Delegates voted unanimously to back possible strike action after a robust address from the union's general secretary, John Carr, which detailed what he termed the Minister's "betrayal" on the issue.

The Republic has the second largest class size in the EU. Last year, over 18,000 people attended protest meetings on the issue organised by the INTO.

The last two programmes for government in 2002 and last year included specific commitments to reduce class size but neither has been delivered, he said.

In his address, Mr Carr accused the Minister of reneging on commitments on class size and other issues.

He said: "Far from finishing the job that needs to be done, you have allowed it to grind to a halt. Far from progressing the issues that I raised with you last year, the primary education agenda this year has gone into reverse."
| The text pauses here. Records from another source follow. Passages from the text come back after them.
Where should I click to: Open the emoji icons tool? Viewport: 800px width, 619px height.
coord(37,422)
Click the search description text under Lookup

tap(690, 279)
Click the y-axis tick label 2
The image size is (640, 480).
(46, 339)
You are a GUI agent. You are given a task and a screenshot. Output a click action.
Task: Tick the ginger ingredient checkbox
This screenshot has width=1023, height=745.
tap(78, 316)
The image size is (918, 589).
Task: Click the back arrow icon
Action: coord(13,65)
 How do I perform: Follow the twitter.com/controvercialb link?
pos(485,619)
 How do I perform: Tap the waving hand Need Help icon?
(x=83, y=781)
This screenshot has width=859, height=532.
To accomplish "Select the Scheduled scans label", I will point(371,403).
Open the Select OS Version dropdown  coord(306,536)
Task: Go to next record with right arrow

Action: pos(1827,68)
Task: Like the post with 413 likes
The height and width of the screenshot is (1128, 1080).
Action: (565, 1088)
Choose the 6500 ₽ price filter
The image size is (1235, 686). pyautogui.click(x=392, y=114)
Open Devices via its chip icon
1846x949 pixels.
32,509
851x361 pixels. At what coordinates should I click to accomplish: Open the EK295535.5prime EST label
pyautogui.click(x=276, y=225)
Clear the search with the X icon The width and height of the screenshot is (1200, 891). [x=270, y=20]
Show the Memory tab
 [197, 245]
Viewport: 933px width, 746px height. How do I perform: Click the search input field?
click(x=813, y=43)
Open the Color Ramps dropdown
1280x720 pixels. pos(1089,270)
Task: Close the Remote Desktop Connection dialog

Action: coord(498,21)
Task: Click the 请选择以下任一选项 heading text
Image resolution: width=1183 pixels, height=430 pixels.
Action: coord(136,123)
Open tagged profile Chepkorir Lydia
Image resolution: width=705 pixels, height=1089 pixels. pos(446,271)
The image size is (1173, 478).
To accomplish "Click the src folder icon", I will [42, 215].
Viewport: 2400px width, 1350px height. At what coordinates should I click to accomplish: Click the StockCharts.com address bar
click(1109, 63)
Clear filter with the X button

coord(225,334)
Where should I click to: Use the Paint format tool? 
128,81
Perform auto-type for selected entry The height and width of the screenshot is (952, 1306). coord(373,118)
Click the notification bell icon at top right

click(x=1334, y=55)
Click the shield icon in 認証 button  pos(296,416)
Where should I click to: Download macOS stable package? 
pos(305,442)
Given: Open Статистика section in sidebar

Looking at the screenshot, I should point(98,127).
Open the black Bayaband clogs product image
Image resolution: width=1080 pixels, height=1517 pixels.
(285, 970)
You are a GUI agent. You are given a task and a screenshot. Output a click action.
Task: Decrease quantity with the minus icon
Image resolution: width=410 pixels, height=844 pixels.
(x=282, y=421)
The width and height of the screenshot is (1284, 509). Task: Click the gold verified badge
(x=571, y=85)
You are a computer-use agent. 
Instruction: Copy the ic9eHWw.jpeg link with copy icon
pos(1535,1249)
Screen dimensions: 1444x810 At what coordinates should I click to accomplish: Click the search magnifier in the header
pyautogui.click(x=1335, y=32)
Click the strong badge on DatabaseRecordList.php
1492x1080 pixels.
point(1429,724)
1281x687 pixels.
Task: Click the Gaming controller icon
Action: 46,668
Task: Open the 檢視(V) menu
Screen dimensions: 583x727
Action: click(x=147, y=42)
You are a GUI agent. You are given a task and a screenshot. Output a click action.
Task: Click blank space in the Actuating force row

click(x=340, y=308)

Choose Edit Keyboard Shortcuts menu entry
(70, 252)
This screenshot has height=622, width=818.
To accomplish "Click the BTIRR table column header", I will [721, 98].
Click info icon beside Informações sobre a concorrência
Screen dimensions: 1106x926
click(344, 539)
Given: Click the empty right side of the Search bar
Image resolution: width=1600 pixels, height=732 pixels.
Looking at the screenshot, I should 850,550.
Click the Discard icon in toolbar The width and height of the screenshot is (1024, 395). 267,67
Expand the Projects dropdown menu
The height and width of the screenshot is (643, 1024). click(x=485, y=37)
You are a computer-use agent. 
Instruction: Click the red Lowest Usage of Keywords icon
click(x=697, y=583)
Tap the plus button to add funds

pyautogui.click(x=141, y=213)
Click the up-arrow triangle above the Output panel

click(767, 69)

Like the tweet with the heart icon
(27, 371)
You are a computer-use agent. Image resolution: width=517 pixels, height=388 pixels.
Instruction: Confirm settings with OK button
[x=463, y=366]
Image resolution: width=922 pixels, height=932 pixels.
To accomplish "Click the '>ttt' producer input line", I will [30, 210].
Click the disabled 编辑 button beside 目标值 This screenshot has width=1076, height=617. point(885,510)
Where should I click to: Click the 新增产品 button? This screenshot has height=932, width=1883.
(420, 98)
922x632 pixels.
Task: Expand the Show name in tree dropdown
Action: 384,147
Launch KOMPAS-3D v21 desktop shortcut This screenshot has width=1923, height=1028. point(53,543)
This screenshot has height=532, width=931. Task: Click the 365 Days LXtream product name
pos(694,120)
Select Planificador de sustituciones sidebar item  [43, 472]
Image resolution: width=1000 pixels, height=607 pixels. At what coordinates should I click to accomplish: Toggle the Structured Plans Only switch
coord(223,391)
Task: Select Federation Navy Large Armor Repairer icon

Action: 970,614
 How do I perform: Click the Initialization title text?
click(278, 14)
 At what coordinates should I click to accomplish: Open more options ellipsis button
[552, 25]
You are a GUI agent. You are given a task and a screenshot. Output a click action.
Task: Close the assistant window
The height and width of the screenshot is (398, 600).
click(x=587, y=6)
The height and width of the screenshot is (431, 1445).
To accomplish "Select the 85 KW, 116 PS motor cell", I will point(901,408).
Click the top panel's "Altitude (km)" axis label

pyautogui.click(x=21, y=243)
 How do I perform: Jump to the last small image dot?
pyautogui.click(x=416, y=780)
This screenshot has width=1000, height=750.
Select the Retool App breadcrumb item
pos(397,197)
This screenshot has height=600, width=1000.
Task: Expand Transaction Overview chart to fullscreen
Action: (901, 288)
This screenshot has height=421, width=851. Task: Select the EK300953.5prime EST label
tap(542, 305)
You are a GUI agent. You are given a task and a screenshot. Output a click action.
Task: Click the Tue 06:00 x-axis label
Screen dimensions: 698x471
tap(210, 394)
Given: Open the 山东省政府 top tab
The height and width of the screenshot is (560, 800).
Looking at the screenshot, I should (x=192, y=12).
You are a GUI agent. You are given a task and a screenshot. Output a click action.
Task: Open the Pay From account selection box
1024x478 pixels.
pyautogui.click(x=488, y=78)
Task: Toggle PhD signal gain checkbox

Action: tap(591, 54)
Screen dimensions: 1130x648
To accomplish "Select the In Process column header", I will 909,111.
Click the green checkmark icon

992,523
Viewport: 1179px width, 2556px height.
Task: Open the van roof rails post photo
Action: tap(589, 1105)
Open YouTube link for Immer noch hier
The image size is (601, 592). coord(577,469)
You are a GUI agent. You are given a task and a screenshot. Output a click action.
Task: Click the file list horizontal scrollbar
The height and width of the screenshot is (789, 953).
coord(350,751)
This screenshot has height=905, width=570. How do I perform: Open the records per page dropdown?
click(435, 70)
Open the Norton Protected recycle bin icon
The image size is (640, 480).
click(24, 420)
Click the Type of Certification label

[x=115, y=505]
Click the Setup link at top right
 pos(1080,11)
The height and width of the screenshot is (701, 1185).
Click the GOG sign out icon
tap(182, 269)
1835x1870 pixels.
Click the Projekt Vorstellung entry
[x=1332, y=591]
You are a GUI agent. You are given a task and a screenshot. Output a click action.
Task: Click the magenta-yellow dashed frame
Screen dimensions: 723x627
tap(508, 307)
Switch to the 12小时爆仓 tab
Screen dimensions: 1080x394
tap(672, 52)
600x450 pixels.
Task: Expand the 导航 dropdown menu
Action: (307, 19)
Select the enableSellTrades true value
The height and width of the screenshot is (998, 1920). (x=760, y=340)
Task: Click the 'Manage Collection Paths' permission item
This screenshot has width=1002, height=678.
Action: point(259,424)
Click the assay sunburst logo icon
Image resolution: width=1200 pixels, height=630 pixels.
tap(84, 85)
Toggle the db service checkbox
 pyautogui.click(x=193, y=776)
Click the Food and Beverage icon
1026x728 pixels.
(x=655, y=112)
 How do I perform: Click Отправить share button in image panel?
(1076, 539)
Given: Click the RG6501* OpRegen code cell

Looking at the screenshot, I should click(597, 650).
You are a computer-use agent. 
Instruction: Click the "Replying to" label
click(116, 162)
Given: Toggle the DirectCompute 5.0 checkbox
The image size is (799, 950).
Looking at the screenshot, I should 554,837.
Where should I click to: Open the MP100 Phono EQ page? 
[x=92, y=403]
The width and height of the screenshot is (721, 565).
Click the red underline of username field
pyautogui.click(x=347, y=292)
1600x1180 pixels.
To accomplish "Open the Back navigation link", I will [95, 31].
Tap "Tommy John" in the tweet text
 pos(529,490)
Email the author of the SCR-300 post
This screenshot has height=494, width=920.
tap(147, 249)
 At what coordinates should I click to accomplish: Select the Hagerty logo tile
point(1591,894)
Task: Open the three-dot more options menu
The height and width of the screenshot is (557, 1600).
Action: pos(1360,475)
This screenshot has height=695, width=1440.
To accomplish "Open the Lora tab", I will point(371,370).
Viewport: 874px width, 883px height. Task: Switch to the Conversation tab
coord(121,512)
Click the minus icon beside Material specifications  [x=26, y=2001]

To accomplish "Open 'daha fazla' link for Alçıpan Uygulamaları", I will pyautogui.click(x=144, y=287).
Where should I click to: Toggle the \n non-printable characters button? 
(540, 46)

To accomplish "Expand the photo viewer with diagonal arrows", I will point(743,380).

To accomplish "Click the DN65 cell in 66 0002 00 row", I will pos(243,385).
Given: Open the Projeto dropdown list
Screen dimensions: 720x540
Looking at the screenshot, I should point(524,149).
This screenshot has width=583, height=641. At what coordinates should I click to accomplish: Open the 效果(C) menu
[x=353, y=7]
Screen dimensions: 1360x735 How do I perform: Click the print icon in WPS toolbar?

Ms Hanafin was jeered when she said the economic backdrop made it impossible to deliver some commitments, but she insisted the Government remained committed to progressive reductions in class sizes.

Delegates were unimpressed. They unanimously backed a motion calling on the INTO executive to take whatever action is necessary, up to and including industrial action to ensure commitments on class size are honoured.

The INTO would have to ballot members before any industrial action is taken. But sources stressed that all options were on the table given the pent-up anger among teachers on the issue.

Some of this was evident in the debate on the issue.

Turning to the Minister, Mr Carr recalled how she had come to the conference last year and made specific commitments on class size.

"The same commitments were written into the programme for government. Then under cover of the Budget, your Government turned your collective back on primary school children, their parents and their teachers and callously cast those commitments aside. Your Government has broken your word and in doing so betrayed the trust of primary teachers."

Dublin northeast delegate Nora Hamill said that in September last her school had 113 pupils on the roll, one short of the 114 needed to retain a teacher.

"The school assumed Mary Hanafin would save the day as promised by bringing down class size this year. Come Budget day in December and our illusions were shattered. No change for this year, no money in the kitty.

"In our school it will mean putting two junior infant classes together to make a senior infant class of 35, including seven children for whom English is not their first language and children with diagnosed special needs and a wide variety of abilities."

More than 300 secondary schools could be forced to close as a result of the strike proposed by the TUI. Delegates voted in favour of a one-day strike yesterday evening unless the problem of discipline in classrooms is addressed immediately.